"""

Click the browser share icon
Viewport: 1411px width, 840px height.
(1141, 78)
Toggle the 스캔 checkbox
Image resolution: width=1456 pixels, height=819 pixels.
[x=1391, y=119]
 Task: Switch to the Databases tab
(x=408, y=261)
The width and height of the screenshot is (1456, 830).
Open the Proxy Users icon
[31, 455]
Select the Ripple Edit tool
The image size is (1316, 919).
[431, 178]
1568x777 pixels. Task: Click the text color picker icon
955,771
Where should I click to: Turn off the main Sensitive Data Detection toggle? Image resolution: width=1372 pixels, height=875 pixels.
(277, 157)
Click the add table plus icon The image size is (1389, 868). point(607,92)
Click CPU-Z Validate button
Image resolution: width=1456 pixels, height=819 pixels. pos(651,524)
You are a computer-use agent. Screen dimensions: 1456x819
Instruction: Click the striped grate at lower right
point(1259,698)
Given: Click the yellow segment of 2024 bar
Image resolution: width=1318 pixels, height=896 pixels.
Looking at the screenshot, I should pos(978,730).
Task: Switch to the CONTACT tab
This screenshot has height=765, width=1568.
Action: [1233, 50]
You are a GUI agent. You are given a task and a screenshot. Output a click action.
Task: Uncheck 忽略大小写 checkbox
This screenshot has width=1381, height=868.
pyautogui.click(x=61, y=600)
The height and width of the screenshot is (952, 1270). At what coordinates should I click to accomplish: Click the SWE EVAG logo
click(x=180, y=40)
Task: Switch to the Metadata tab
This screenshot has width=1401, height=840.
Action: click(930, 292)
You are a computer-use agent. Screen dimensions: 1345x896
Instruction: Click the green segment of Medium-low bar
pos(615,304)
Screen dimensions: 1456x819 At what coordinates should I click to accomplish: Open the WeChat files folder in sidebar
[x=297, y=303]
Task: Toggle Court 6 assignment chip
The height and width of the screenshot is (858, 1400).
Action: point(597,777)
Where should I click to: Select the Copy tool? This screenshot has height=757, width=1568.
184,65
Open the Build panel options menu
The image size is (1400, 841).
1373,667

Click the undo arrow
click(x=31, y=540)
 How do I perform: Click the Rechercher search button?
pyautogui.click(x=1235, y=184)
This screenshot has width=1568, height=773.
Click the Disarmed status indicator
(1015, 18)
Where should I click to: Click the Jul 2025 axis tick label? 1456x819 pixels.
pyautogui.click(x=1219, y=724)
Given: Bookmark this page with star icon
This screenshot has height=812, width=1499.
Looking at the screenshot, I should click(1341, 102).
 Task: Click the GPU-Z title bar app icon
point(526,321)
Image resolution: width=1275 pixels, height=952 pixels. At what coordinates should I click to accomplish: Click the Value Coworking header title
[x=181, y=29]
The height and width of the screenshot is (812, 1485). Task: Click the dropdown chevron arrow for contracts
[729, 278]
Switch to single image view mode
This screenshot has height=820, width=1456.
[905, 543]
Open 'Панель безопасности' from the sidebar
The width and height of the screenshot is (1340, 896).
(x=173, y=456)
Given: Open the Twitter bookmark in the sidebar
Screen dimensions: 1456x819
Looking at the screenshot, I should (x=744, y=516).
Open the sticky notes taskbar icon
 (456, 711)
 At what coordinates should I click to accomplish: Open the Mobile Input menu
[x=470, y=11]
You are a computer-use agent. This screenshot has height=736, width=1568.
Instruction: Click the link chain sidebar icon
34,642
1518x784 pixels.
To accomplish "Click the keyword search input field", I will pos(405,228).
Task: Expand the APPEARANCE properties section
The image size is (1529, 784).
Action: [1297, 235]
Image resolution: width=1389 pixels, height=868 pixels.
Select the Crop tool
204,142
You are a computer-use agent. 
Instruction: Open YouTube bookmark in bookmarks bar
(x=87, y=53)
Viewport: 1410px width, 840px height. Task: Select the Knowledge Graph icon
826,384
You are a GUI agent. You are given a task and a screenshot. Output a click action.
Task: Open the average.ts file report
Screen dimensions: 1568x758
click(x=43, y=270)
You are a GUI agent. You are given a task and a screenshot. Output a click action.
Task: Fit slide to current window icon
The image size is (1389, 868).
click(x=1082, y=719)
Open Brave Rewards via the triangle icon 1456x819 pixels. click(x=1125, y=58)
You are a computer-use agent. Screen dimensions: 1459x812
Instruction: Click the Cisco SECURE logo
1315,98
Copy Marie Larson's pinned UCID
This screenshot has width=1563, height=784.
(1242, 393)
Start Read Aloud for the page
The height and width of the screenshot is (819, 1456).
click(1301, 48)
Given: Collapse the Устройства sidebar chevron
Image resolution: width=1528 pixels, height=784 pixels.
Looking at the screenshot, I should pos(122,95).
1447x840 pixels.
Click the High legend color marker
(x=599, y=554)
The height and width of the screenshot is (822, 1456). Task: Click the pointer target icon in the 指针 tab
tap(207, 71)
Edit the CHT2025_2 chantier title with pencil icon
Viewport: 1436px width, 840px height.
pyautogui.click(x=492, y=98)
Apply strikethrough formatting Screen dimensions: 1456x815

"""

__REQUIRED WORK__
The whole block of data above should be printed again verbatim.

__WRITTEN ANSWER__
Click the browser share icon
Viewport: 1411px width, 840px height.
(1141, 78)
Toggle the 스캔 checkbox
Image resolution: width=1456 pixels, height=819 pixels.
[x=1391, y=119]
 Task: Switch to the Databases tab
(x=408, y=261)
The width and height of the screenshot is (1456, 830).
Open the Proxy Users icon
[31, 455]
Select the Ripple Edit tool
The image size is (1316, 919).
[431, 178]
1568x777 pixels. Task: Click the text color picker icon
955,771
Where should I click to: Turn off the main Sensitive Data Detection toggle? Image resolution: width=1372 pixels, height=875 pixels.
(277, 157)
Click the add table plus icon The image size is (1389, 868). point(607,92)
Click CPU-Z Validate button
Image resolution: width=1456 pixels, height=819 pixels. pos(651,524)
You are a computer-use agent. Screen dimensions: 1456x819
Instruction: Click the striped grate at lower right
point(1259,698)
Given: Click the yellow segment of 2024 bar
Image resolution: width=1318 pixels, height=896 pixels.
Looking at the screenshot, I should pos(978,730).
Task: Switch to the CONTACT tab
This screenshot has height=765, width=1568.
Action: [1233, 50]
You are a GUI agent. You are given a task and a screenshot. Output a click action.
Task: Uncheck 忽略大小写 checkbox
This screenshot has width=1381, height=868.
pyautogui.click(x=61, y=600)
The height and width of the screenshot is (952, 1270). At what coordinates should I click to accomplish: Click the SWE EVAG logo
click(x=180, y=40)
Task: Switch to the Metadata tab
This screenshot has width=1401, height=840.
Action: click(930, 292)
You are a computer-use agent. Screen dimensions: 1345x896
Instruction: Click the green segment of Medium-low bar
pos(615,304)
Screen dimensions: 1456x819 At what coordinates should I click to accomplish: Open the WeChat files folder in sidebar
[x=297, y=303]
Task: Toggle Court 6 assignment chip
The height and width of the screenshot is (858, 1400).
Action: point(597,777)
Where should I click to: Select the Copy tool? This screenshot has height=757, width=1568.
184,65
Open the Build panel options menu
The image size is (1400, 841).
1373,667

Click the undo arrow
click(x=31, y=540)
 How do I perform: Click the Rechercher search button?
pyautogui.click(x=1235, y=184)
This screenshot has width=1568, height=773.
Click the Disarmed status indicator
(1015, 18)
Where should I click to: Click the Jul 2025 axis tick label? 1456x819 pixels.
pyautogui.click(x=1219, y=724)
Given: Bookmark this page with star icon
This screenshot has height=812, width=1499.
Looking at the screenshot, I should click(1341, 102).
 Task: Click the GPU-Z title bar app icon
point(526,321)
Image resolution: width=1275 pixels, height=952 pixels. At what coordinates should I click to accomplish: Click the Value Coworking header title
[x=181, y=29]
The height and width of the screenshot is (812, 1485). Task: Click the dropdown chevron arrow for contracts
[729, 278]
Switch to single image view mode
This screenshot has height=820, width=1456.
[905, 543]
Open 'Панель безопасности' from the sidebar
The width and height of the screenshot is (1340, 896).
(x=173, y=456)
Given: Open the Twitter bookmark in the sidebar
Screen dimensions: 1456x819
Looking at the screenshot, I should (x=744, y=516).
Open the sticky notes taskbar icon
 (456, 711)
 At what coordinates should I click to accomplish: Open the Mobile Input menu
[x=470, y=11]
You are a computer-use agent. This screenshot has height=736, width=1568.
Instruction: Click the link chain sidebar icon
34,642
1518x784 pixels.
To accomplish "Click the keyword search input field", I will pos(405,228).
Task: Expand the APPEARANCE properties section
The image size is (1529, 784).
Action: [1297, 235]
Image resolution: width=1389 pixels, height=868 pixels.
Select the Crop tool
204,142
You are a computer-use agent. 
Instruction: Open YouTube bookmark in bookmarks bar
(x=87, y=53)
Viewport: 1410px width, 840px height. Task: Select the Knowledge Graph icon
826,384
You are a GUI agent. You are given a task and a screenshot. Output a click action.
Task: Open the average.ts file report
Screen dimensions: 1568x758
click(x=43, y=270)
You are a GUI agent. You are given a task and a screenshot. Output a click action.
Task: Fit slide to current window icon
The image size is (1389, 868).
click(x=1082, y=719)
Open Brave Rewards via the triangle icon 1456x819 pixels. click(x=1125, y=58)
You are a computer-use agent. Screen dimensions: 1459x812
Instruction: Click the Cisco SECURE logo
1315,98
Copy Marie Larson's pinned UCID
This screenshot has width=1563, height=784.
(1242, 393)
Start Read Aloud for the page
The height and width of the screenshot is (819, 1456).
click(1301, 48)
Given: Collapse the Устройства sidebar chevron
Image resolution: width=1528 pixels, height=784 pixels.
Looking at the screenshot, I should pos(122,95).
1447x840 pixels.
Click the High legend color marker
(x=599, y=554)
The height and width of the screenshot is (822, 1456). Task: Click the pointer target icon in the 指针 tab
tap(207, 71)
Edit the CHT2025_2 chantier title with pencil icon
Viewport: 1436px width, 840px height.
pyautogui.click(x=492, y=98)
Apply strikethrough formatting Screen dimensions: 1456x815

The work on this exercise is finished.